Back on Earth, the Heretic known as Gaia possessed one-half of the powers of the Djehuti. The technopathy side. The Heretic known as Seller, on the other hand, possessed the biological-manipulation side. Odin, on the other hand, possessed both sides. And not the powers of the Djehuti, who were imperfect clones of Ymir, last survivor of his world in the previous universe. No, Odin was a Natural Heretic of Ymir himself. He possessed the full strength powers of both sides, and could build and control anything, be it biological or technological. And he was all-but unmatched in combining both aspects.
Along with the return of the lights, the doors at the far end of the room came to life as well and wooshed open. Thor and Tyr immediately began to stalk that way, with the cyborg ravens flying ahead. Watching them go, Odin trailed behind, his cybernetic eye scanning the structure of the ship, analyzing its make, the materials, design, everything it could.
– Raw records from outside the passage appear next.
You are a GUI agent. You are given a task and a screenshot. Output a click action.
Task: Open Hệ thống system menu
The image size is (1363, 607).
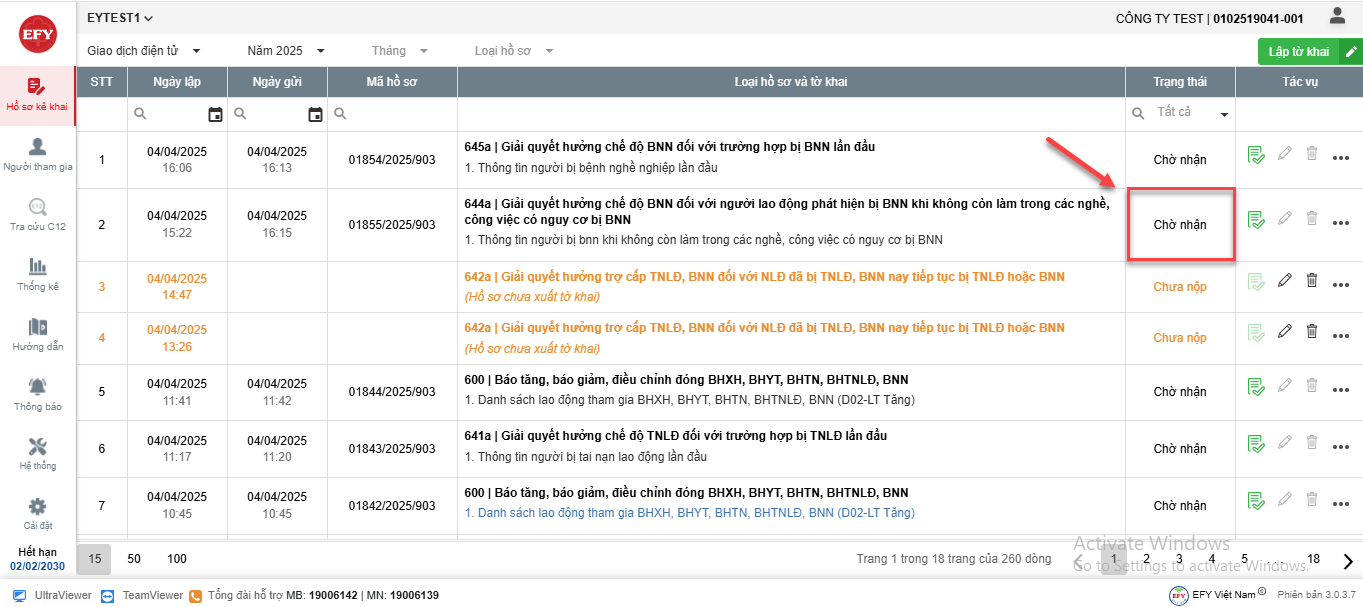point(37,454)
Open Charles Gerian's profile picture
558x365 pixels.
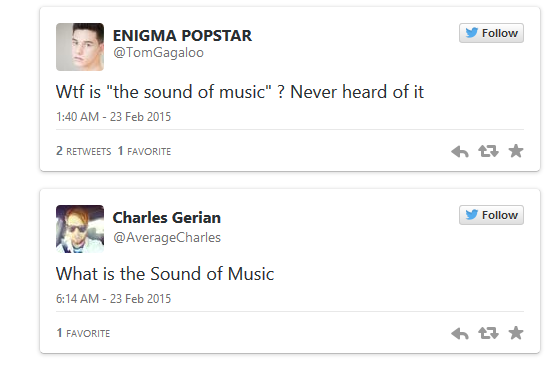click(80, 229)
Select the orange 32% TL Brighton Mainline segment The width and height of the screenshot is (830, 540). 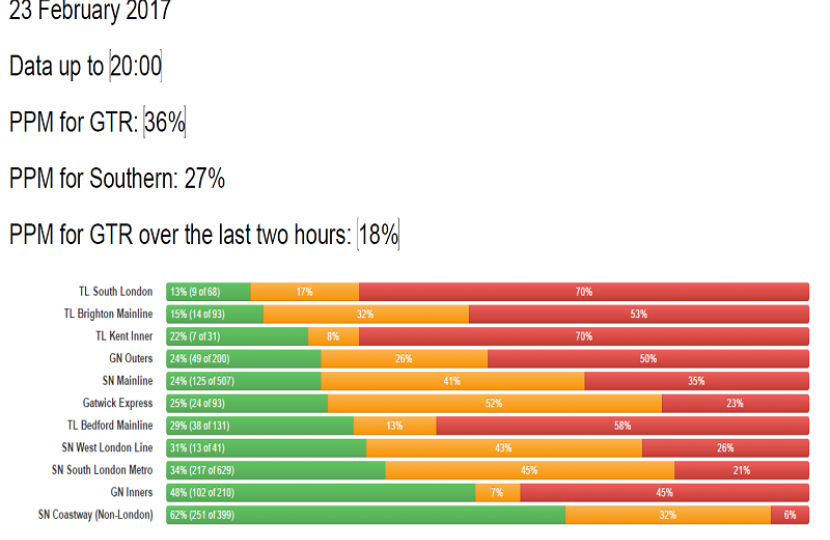(366, 314)
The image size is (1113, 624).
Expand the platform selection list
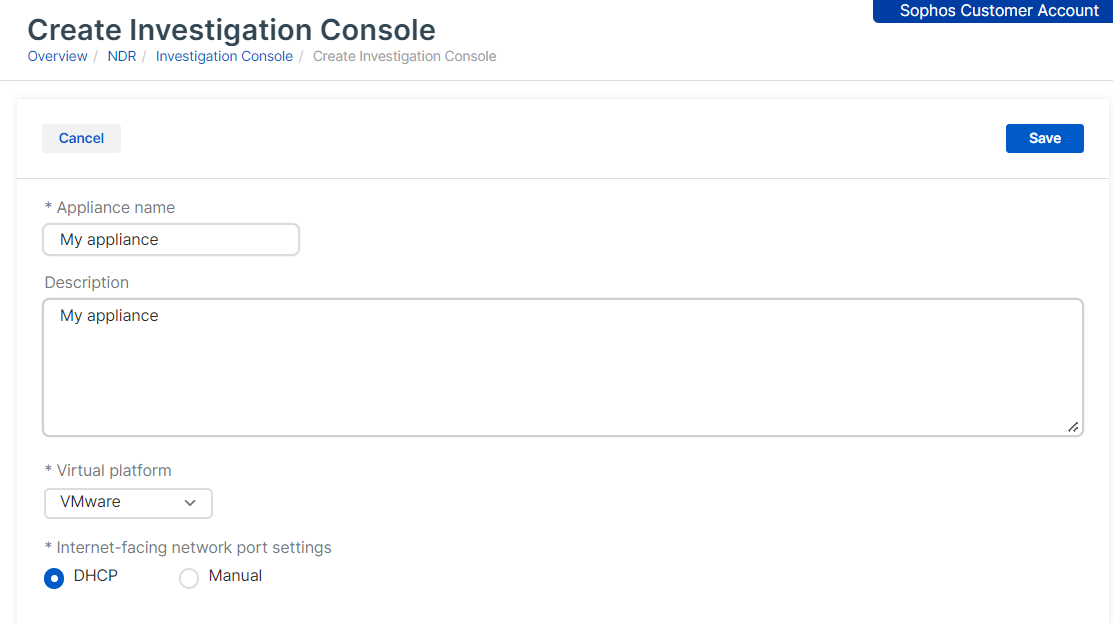[128, 503]
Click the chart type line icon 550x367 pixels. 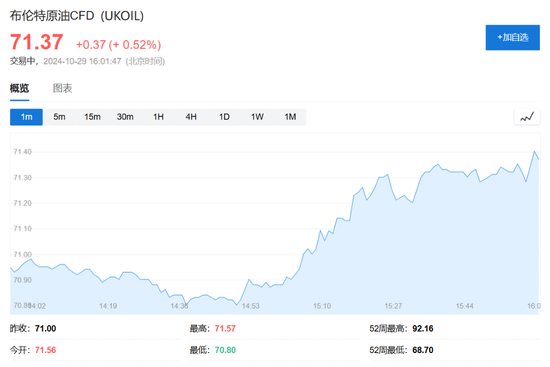527,117
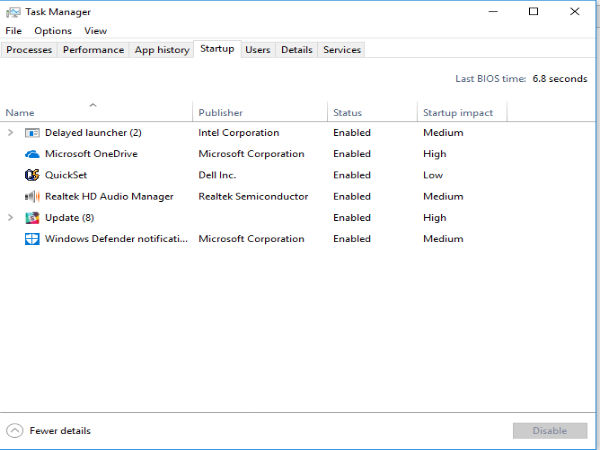Click the QuickSet startup icon
Viewport: 600px width, 450px height.
pyautogui.click(x=32, y=175)
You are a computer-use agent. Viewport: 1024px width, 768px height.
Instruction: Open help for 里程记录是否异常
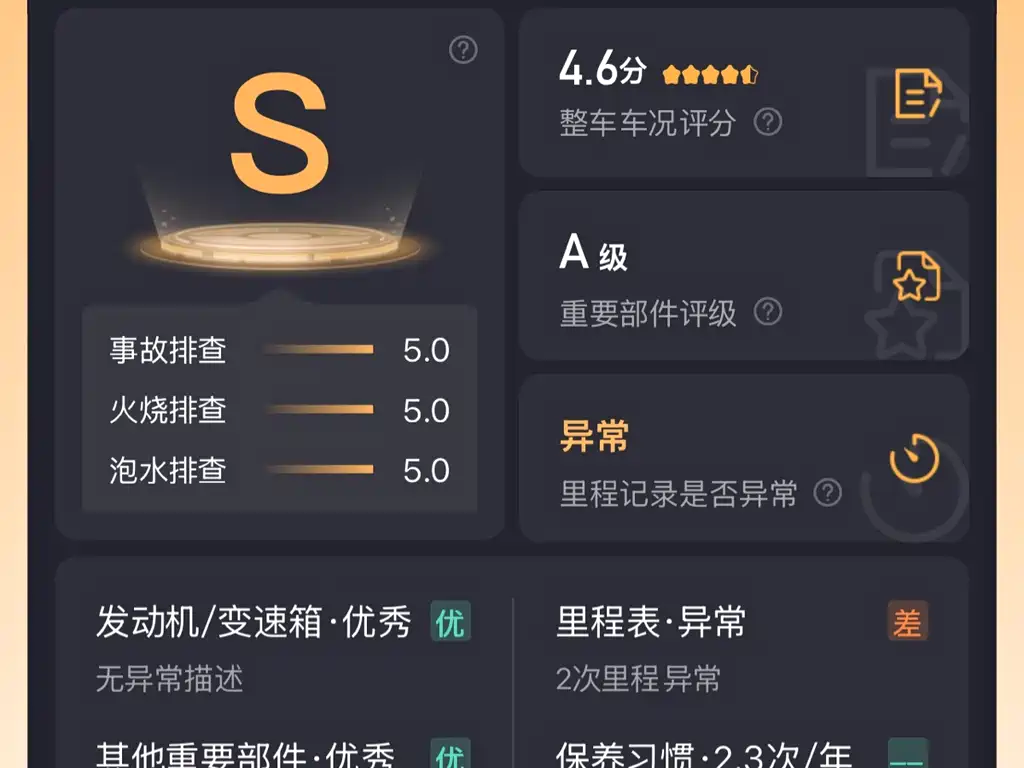point(827,492)
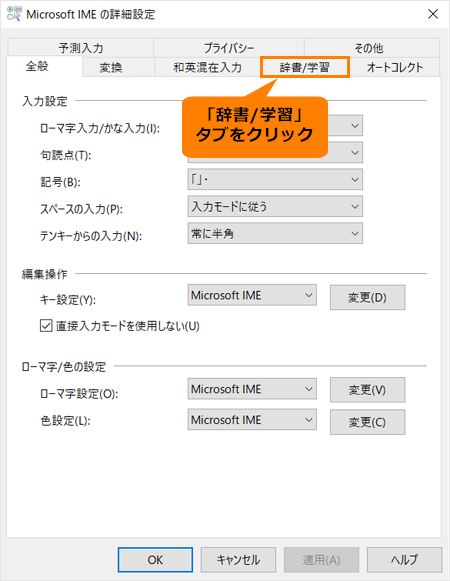Click the キャンセル button
450x581 pixels.
(x=238, y=560)
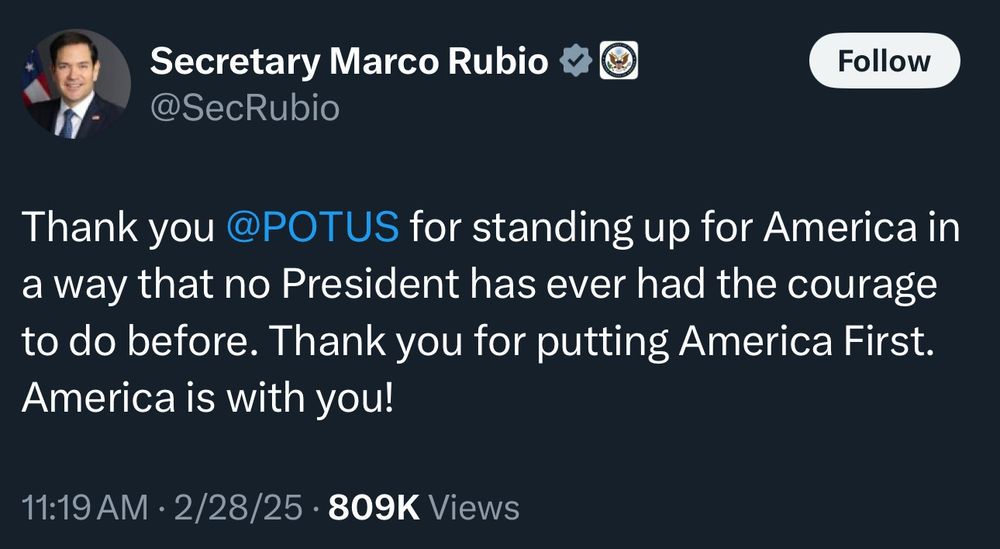Click the 809K view count
This screenshot has width=1000, height=549.
coord(373,507)
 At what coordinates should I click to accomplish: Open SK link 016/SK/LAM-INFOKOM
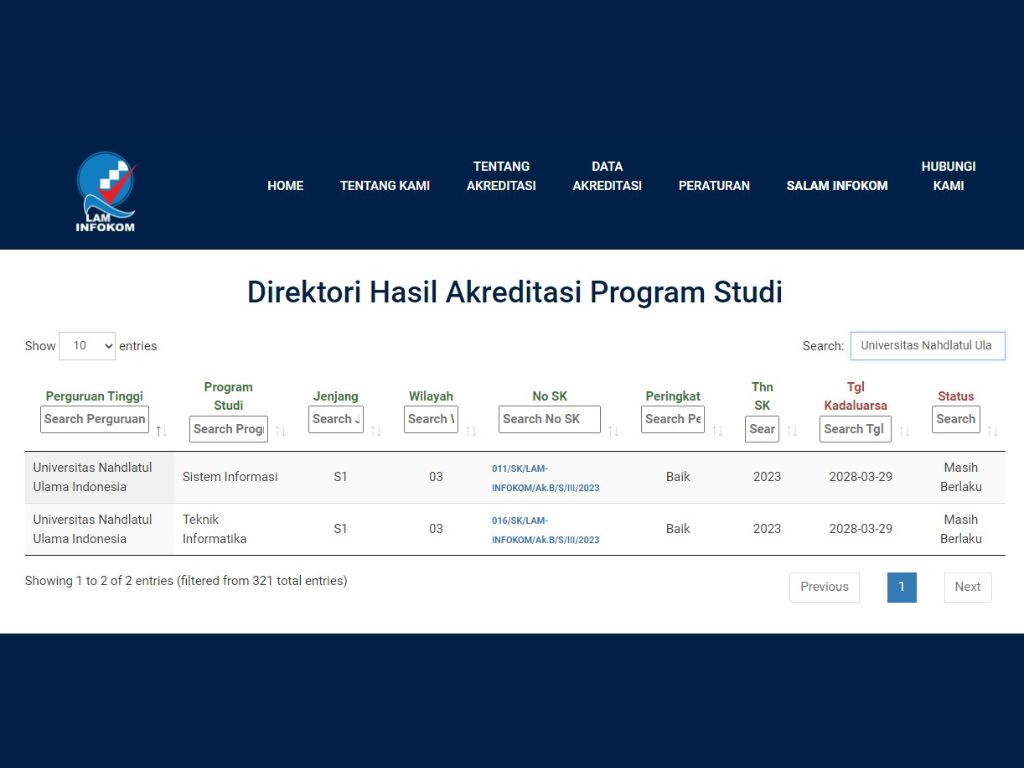pyautogui.click(x=545, y=530)
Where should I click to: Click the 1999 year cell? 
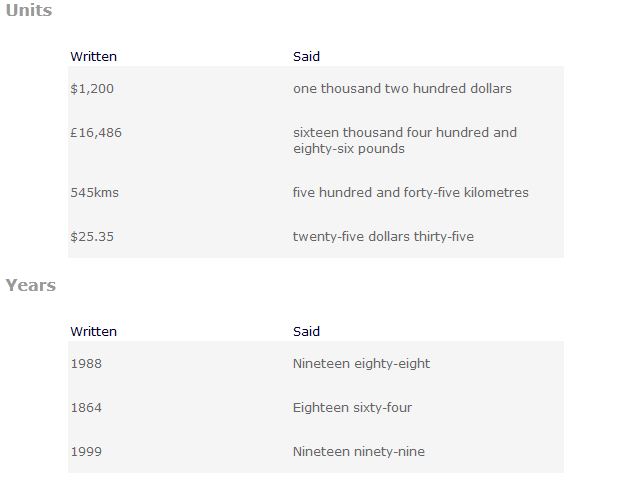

It would continue to take quite some time, more than it already had. But even if it required another ten thousand years or more, Odin and his people, the Aesir, would find what they were searching for. Namely, a way to combine every bit of technology and magic they were able to scavenge together from millennia spent scouring every inch of a dozen galaxies in order to finally destroy the four universe-ending monsters who had emerged from Tartarus millions of years earlier.
Nearly every life in the previous universe had been wiped away by those four creatures, leaving a bare handful of survivors. Odin’s benefactor, Ymir, was one. And he had sworn an oath to never forget the threat that those beasts presented.
One way or another, Odin would put the proper pieces together, and destroy them.